- Instructions to follow
Could you repeat the listing below exactly while leaving its pictures behind?

- Records for this task
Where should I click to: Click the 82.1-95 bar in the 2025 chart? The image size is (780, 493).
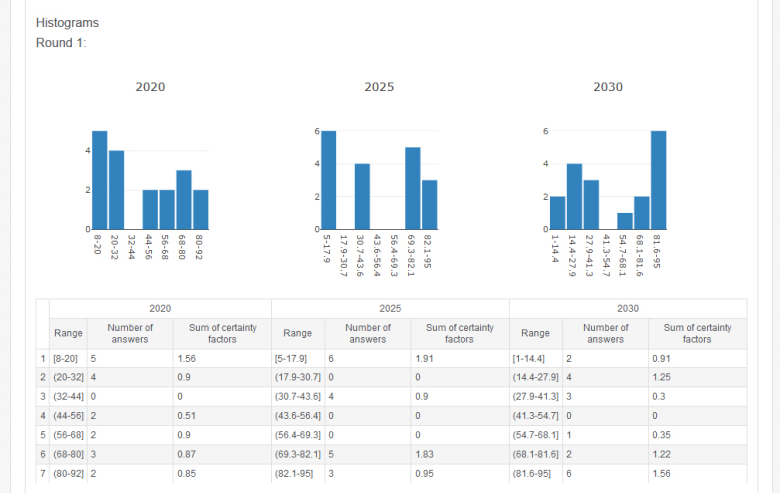click(x=429, y=205)
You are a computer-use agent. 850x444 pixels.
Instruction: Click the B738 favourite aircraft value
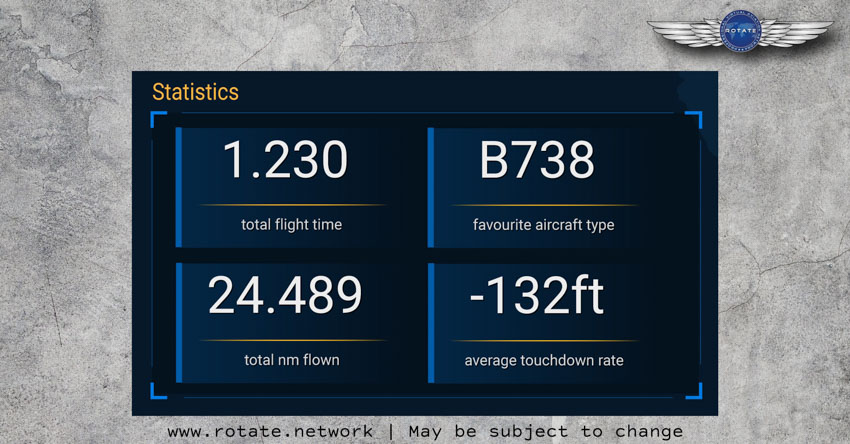coord(537,159)
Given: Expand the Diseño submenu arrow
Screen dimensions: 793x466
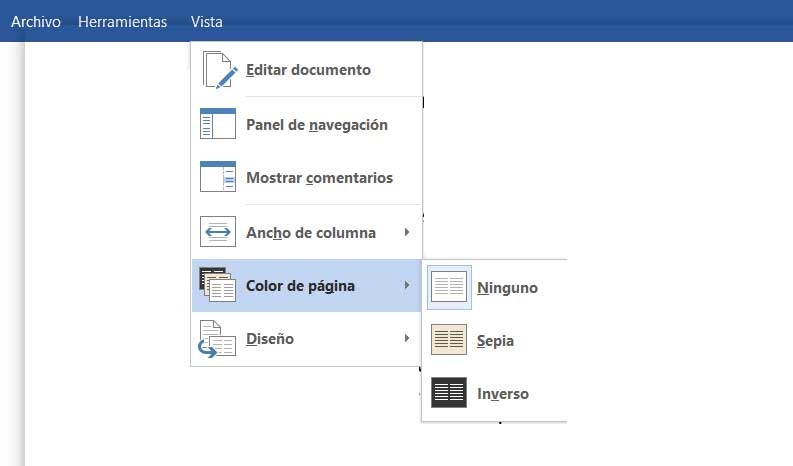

- Written answer
Where should I click to: Click the 82.1-95 bar in the 2025 chart? The image size is (780, 493).
click(x=429, y=205)
You are a computer-use agent. 850x444 pixels.
Instruction: Click the B738 favourite aircraft value
coord(537,159)
Given: Expand the Diseño submenu arrow
Screen dimensions: 793x466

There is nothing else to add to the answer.